### Source excerpt
1. add wintergreen oil to aqueous sodium hydroxide and reflux for 30 mins or until solution is clear and absent of any layers

2. precipitate out solution using excess sulfuric acid

3. collect product via vacuum filtration and recrystallize based on the boiling water solubility of salicylic acid

4. collect product again via vacuum filtration

5. analyze using melting point determination (pure product and 1:1 mixture with benzene synthesized salicylic acid)

ex 4: why do we reflux solution until it is clear and absent of any layers

absence of layers indicates there is no remaining methyl salicylate

ex 4: why do we precipitate out solution using excess sulfuric acid?

neutralize the extra NaOH in the reaction flask

ex 4: why do we analyze pure product and 1:1 mixture with benzene synthesized salicylic acid?

to determine if synthesizing SA from benzene creates a less pure product

ex 4 key concepts/theories

NaOH is both a nucleophile and base in this reaction mechanism which is why it is important to use at least 2 equivalents of NaOH

ex 4: what makes a good solvent?

1. doesn't react with the reactants

2. dissolves the reactants

3. boils below the compound's melting point yet has a high enough BP to provide enough activation energy

ex 4: what would happen if an insufficient amount of NaOH was used?

the methyl salicylate would be protonated, and the yield would be decreased

ex 4: what would happen if DCM was used as the solvent?

1. the reaction would not be able to overcome activation energy

2. the reaction would be very flammable

ex 4: what would happen if HCl was used to precipitate the salicylic acid out of the solution instead of H2SO4?

no effect

### Exercise requirements
(1) In the salicylic acid lab notes, why is it important to use at least 2 equivalents of NaOH?
(2) Repeat the salicylic acid lab notes word for word, beginning at the words "ex 4: why do we precipitate" and stopping after "synthesized salicylic acid?".

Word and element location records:
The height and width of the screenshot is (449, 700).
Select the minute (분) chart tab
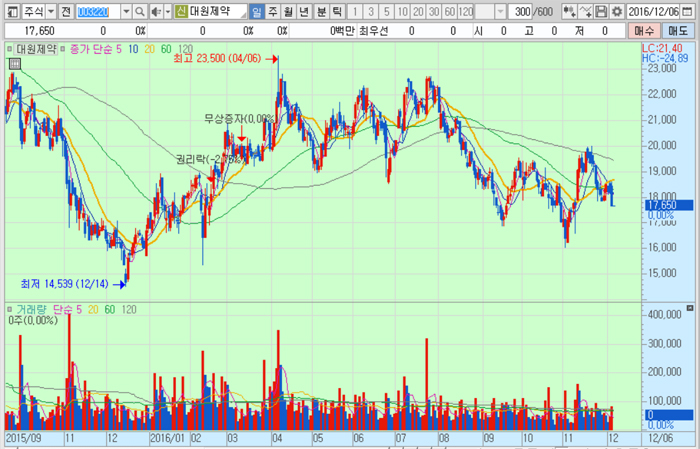click(x=321, y=12)
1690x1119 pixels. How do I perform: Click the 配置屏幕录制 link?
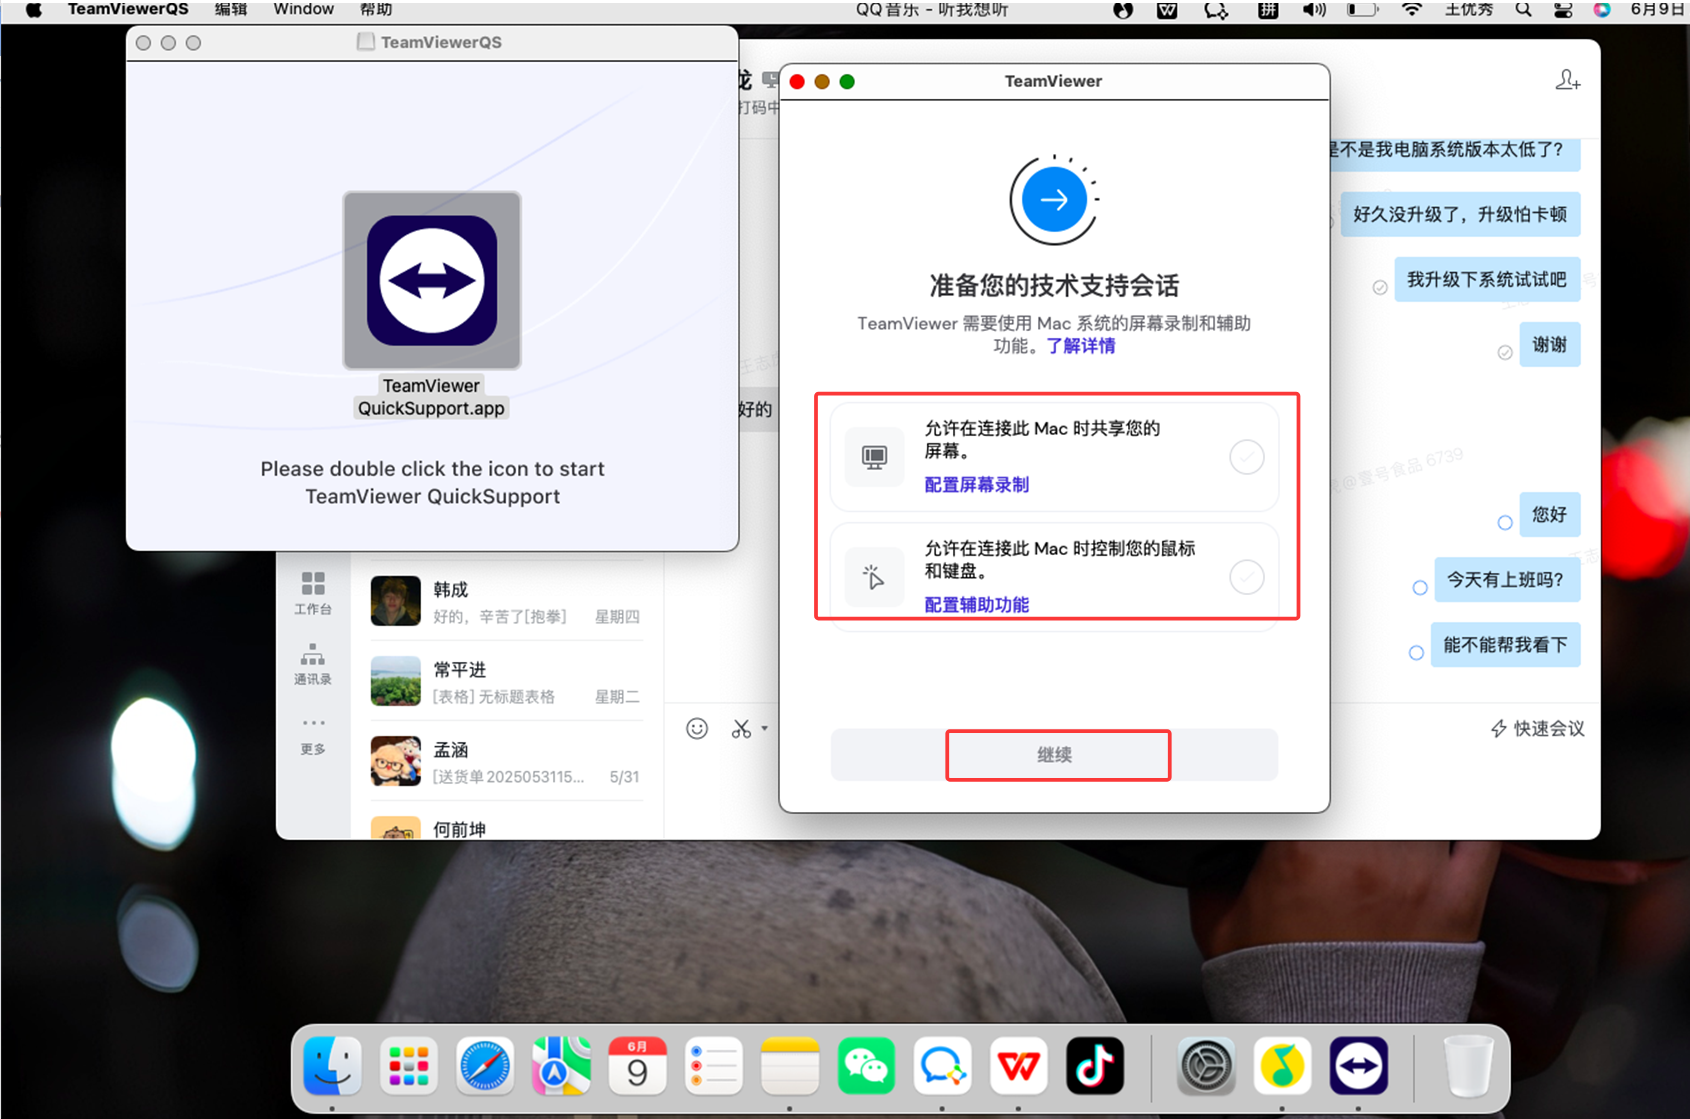[x=976, y=485]
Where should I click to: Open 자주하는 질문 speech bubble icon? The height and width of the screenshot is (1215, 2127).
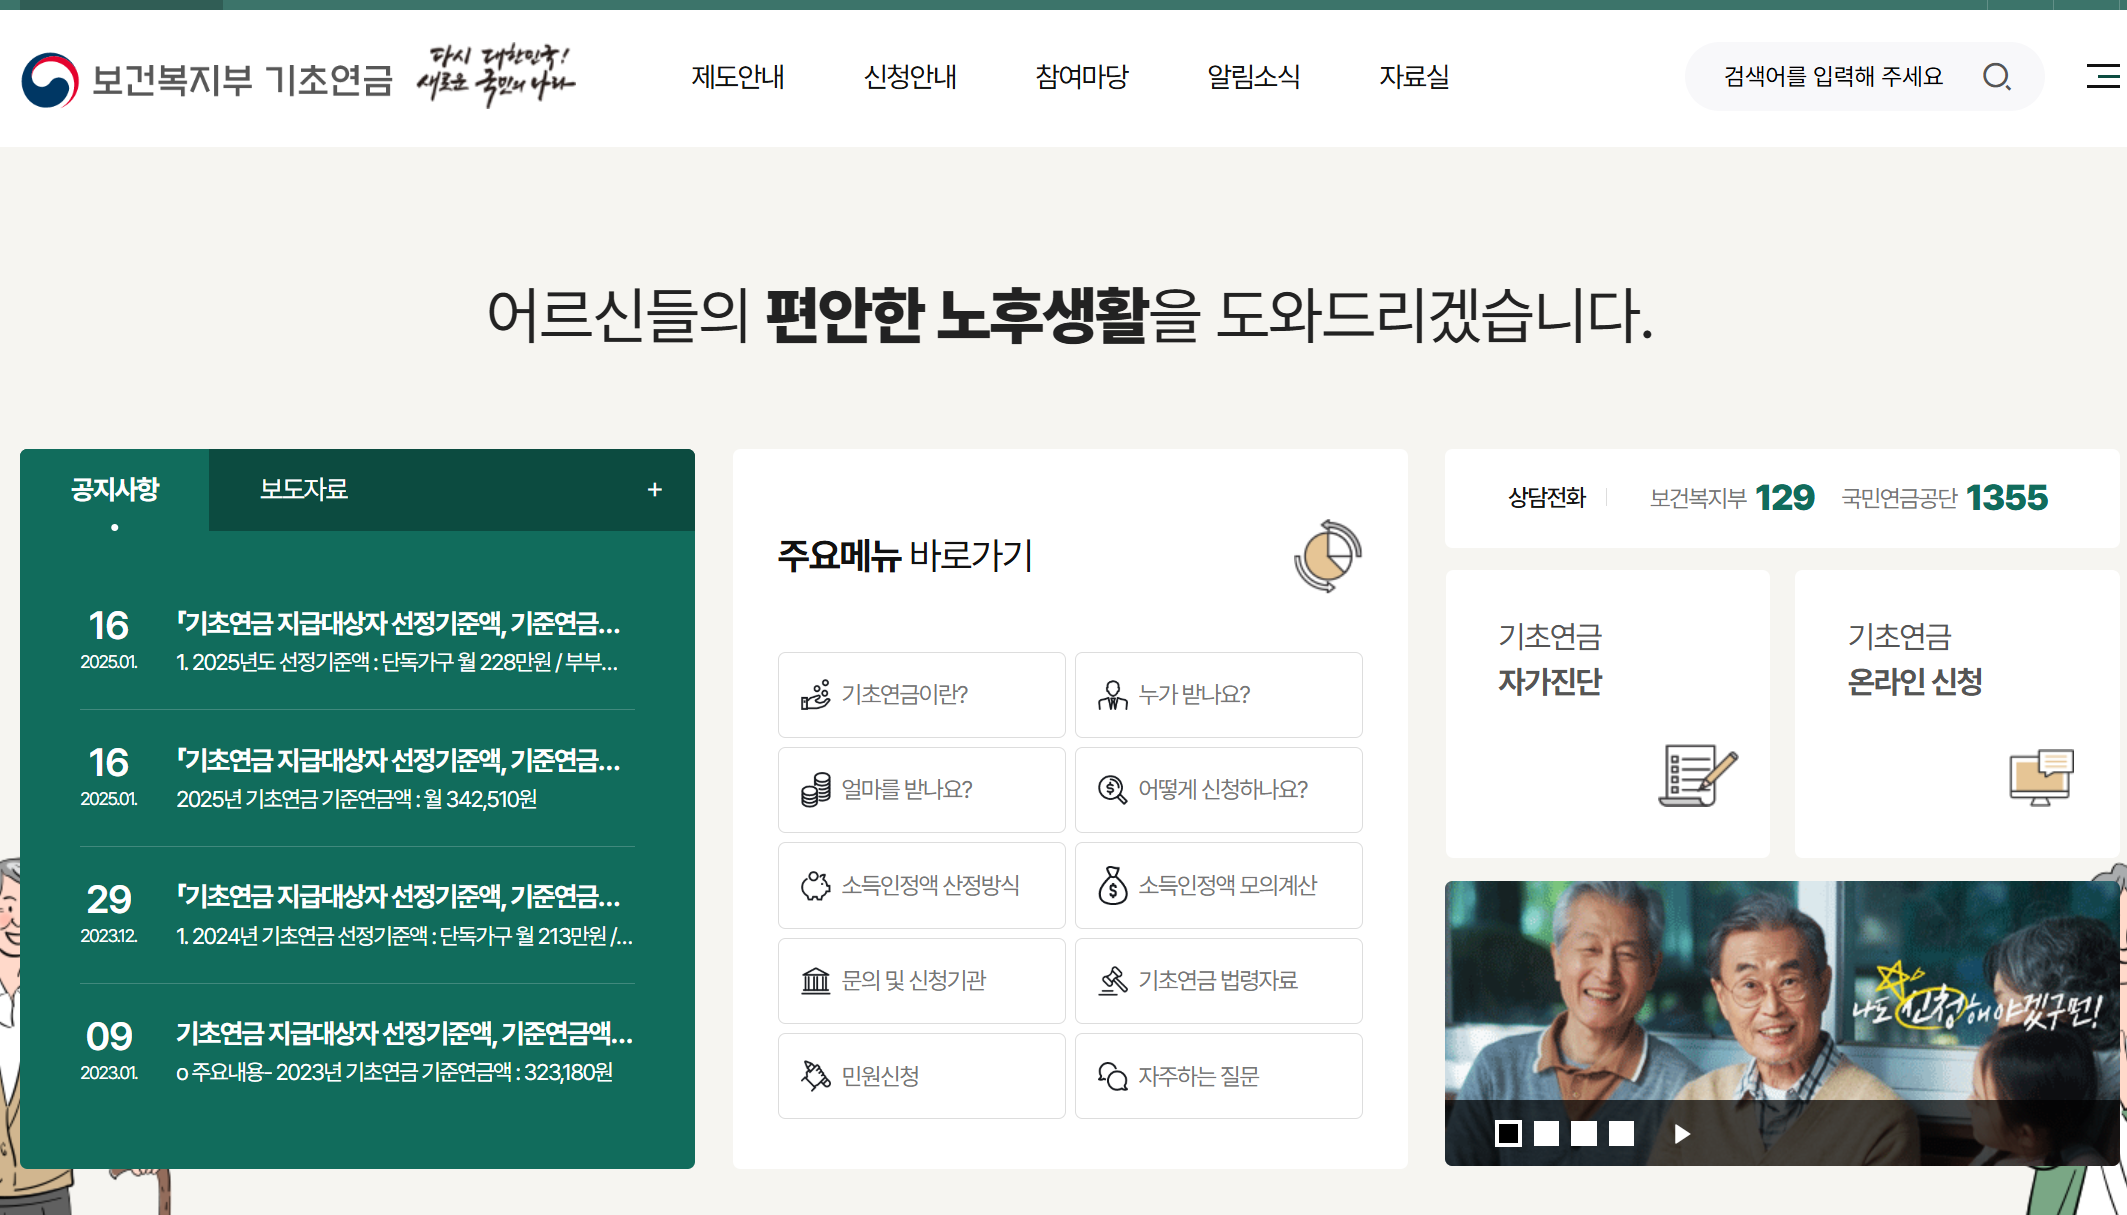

### Solutions to each task
(1) Because NaOH acts as both a nucleophile and a base in the reaction mechanism.

(2)
ex 4: why do we precipitate out solution using excess sulfuric acid?

neutralize the extra NaOH in the reaction flask

ex 4: why do we analyze pure product and 1:1 mixture with benzene synthesized salicylic acid?